WHAT IS NEEDED:
Your output should be every line below, copied exactly.

Stored data entries
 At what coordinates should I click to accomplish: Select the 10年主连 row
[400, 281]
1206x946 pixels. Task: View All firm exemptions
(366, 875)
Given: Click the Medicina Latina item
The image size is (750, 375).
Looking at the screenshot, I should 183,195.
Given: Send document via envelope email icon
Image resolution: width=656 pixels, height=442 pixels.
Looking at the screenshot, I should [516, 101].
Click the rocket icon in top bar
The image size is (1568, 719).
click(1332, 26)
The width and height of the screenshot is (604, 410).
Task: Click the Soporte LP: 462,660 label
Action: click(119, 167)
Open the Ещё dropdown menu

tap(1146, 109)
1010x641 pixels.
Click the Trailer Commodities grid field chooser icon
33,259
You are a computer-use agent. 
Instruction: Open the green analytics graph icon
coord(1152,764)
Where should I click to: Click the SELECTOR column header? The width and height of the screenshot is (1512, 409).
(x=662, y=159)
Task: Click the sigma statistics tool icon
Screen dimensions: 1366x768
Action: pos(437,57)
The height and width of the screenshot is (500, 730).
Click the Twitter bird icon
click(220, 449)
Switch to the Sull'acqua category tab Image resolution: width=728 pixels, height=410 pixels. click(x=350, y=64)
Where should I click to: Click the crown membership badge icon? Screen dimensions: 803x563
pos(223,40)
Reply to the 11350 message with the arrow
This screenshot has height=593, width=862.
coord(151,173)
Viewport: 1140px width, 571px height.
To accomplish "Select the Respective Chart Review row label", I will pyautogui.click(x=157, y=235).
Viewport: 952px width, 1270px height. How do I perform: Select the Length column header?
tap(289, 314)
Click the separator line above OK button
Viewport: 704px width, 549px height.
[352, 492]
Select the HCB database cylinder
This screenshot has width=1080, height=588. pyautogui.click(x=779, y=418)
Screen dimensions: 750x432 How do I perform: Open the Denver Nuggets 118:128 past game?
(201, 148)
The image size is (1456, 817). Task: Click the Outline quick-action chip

EXERCISE ANSWER:
 At what coordinates should I click to accomplish: Select the 10年主连 row
[400, 281]
1206x946 pixels. Task: View All firm exemptions
(366, 875)
Given: Click the Medicina Latina item
The image size is (750, 375).
Looking at the screenshot, I should 183,195.
Given: Send document via envelope email icon
Image resolution: width=656 pixels, height=442 pixels.
Looking at the screenshot, I should [516, 101].
Click the rocket icon in top bar
The image size is (1568, 719).
click(1332, 26)
The width and height of the screenshot is (604, 410).
Task: Click the Soporte LP: 462,660 label
Action: click(119, 167)
Open the Ещё dropdown menu

tap(1146, 109)
1010x641 pixels.
Click the Trailer Commodities grid field chooser icon
33,259
You are a computer-use agent. 
Instruction: Open the green analytics graph icon
coord(1152,764)
Where should I click to: Click the SELECTOR column header? The width and height of the screenshot is (1512, 409).
(x=662, y=159)
Task: Click the sigma statistics tool icon
Screen dimensions: 1366x768
Action: pos(437,57)
The height and width of the screenshot is (500, 730).
Click the Twitter bird icon
click(220, 449)
Switch to the Sull'acqua category tab Image resolution: width=728 pixels, height=410 pixels. click(x=350, y=64)
Where should I click to: Click the crown membership badge icon? Screen dimensions: 803x563
pos(223,40)
Reply to the 11350 message with the arrow
This screenshot has height=593, width=862.
coord(151,173)
Viewport: 1140px width, 571px height.
To accomplish "Select the Respective Chart Review row label", I will pyautogui.click(x=157, y=235).
Viewport: 952px width, 1270px height. How do I perform: Select the Length column header?
tap(289, 314)
Click the separator line above OK button
Viewport: 704px width, 549px height.
[352, 492]
Select the HCB database cylinder
This screenshot has width=1080, height=588. pyautogui.click(x=779, y=418)
Screen dimensions: 750x432 How do I perform: Open the Denver Nuggets 118:128 past game?
(201, 148)
The image size is (1456, 817). Task: Click the Outline quick-action chip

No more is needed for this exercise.